The printed word must stay

February 4th, 2016 by Ken

In the 19th and beginning of the 20th centuries, millions of immigrants came to the shores of the United States – – looking for freedom and a future.

Everything was new and different, and as they spread out across the country they looked for something they could understand and relate to.

And they found it – – in the American library system.

Every city and small town had a library of some sort – and the larger the city – the larger its library.   It was here that emigrants gathered, to learn English – to study for their citizenship exam and to become – Americans.

It was the library, more than any other American institution that made a country of immigrants into a nation of Americans.

It was the printed word which first gave people the freedom to learn – – and the ability to make their own decisions.   Regarding their future – the printed word – and the ability to read it – – formed the basis for the vast migration of immigrants to this country.

Now, the American library system is under pressure to modernize.   Proponents of the new technology are telling libraries that they must junk their books and embraced the wired world – – and its machines.

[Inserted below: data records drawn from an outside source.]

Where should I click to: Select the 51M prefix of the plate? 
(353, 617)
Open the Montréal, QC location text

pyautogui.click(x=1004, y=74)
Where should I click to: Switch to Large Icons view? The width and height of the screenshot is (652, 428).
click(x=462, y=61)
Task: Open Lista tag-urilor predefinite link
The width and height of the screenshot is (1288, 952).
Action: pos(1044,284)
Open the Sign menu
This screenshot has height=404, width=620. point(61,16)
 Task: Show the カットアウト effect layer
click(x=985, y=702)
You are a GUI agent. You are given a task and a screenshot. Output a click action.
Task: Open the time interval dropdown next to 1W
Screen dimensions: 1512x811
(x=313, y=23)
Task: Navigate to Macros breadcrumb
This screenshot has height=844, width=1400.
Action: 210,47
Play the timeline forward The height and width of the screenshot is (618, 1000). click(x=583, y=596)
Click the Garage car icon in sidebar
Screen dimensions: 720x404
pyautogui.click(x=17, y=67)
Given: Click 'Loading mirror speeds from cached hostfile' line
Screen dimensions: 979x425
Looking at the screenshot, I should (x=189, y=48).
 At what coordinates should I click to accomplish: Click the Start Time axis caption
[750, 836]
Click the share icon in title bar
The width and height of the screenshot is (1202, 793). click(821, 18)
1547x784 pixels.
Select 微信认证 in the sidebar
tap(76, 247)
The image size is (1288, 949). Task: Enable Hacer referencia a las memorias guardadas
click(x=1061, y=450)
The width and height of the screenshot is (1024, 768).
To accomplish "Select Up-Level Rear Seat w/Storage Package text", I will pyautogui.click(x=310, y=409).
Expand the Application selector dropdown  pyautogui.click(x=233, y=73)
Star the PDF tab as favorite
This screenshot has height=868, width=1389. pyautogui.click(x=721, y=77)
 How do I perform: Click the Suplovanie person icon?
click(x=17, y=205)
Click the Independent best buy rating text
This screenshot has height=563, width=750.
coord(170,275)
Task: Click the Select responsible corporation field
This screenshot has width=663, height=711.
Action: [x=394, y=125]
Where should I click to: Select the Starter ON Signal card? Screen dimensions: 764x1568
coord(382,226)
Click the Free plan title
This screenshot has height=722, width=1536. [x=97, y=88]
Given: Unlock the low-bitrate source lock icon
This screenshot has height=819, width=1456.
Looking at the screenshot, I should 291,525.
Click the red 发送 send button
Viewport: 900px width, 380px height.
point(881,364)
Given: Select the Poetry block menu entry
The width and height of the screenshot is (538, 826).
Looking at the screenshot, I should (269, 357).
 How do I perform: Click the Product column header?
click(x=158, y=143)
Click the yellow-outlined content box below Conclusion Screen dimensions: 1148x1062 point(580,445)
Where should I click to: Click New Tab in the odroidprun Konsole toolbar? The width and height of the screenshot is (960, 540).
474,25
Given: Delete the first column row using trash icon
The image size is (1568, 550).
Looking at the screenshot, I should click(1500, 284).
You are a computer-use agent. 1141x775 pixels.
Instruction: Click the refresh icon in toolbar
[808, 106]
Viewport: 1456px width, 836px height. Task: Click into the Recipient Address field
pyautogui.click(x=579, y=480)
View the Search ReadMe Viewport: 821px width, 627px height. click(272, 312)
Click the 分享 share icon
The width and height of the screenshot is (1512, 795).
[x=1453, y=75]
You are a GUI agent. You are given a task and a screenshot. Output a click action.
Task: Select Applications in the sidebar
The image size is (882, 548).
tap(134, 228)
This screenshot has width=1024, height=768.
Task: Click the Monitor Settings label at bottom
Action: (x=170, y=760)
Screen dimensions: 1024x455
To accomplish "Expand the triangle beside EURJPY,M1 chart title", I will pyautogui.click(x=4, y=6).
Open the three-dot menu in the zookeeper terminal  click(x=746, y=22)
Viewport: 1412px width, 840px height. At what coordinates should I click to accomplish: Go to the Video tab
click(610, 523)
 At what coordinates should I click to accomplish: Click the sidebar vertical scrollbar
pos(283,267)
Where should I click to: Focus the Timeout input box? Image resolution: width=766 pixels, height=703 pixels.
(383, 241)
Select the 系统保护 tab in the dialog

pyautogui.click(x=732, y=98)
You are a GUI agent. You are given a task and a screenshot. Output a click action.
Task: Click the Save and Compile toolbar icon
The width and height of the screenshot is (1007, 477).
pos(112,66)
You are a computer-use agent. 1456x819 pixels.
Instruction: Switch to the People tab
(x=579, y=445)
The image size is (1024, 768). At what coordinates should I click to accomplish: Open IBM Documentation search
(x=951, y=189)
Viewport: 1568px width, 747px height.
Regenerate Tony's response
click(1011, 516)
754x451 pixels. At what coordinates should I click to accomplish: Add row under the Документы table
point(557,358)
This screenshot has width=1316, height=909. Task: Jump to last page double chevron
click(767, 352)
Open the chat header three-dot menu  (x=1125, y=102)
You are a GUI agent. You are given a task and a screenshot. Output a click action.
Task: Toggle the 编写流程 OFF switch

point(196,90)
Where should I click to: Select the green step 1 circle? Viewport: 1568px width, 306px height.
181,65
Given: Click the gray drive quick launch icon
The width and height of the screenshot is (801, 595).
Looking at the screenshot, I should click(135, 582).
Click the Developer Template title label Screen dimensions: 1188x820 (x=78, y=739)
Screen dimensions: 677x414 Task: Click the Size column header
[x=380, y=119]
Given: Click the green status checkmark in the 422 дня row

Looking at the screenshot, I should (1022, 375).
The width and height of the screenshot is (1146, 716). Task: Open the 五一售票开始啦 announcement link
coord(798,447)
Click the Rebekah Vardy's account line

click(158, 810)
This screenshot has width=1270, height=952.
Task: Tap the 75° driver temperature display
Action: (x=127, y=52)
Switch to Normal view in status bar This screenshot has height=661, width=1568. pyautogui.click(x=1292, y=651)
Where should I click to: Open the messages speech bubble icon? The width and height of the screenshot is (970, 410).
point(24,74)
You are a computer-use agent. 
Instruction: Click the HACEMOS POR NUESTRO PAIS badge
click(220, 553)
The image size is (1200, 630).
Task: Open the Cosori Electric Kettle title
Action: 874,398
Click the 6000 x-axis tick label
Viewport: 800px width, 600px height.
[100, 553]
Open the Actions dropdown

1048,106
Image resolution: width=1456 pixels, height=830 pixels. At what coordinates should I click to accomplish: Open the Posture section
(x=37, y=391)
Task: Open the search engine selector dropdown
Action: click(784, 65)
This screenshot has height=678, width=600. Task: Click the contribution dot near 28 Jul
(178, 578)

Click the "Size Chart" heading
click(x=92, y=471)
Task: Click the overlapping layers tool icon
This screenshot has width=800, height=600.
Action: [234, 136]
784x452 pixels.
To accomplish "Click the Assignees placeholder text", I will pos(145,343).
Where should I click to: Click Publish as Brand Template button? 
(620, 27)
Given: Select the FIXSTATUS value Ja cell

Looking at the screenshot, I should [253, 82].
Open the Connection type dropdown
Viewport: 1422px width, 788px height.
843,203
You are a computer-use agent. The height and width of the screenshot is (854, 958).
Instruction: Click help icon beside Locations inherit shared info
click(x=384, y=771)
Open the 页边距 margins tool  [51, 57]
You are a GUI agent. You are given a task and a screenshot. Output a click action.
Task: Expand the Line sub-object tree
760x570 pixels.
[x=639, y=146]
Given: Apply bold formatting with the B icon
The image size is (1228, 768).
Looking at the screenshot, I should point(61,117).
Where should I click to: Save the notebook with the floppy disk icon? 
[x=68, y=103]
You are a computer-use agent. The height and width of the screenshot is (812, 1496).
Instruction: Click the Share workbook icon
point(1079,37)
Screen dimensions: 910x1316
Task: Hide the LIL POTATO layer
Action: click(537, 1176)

Many libraries have taken that step.   The Seattle Central Library is a piece of modern art which draws visitors and tourists.  But books are few and far between and places to read those books are even more scarce.   San Francisco has followed suit and New York City is in the process of junking its books and buying more computers.

What bothers me about all this move to technology is – what happens when technology changes?   What happens when – – the next big thing – – makes current technology – obsolete?

Almost everyone can read to some extent – – and for the last 600 years – words printed on paper were the way people read.

The printed word on printed paper must stay.   It’s the only thing that will remain for another 600 years.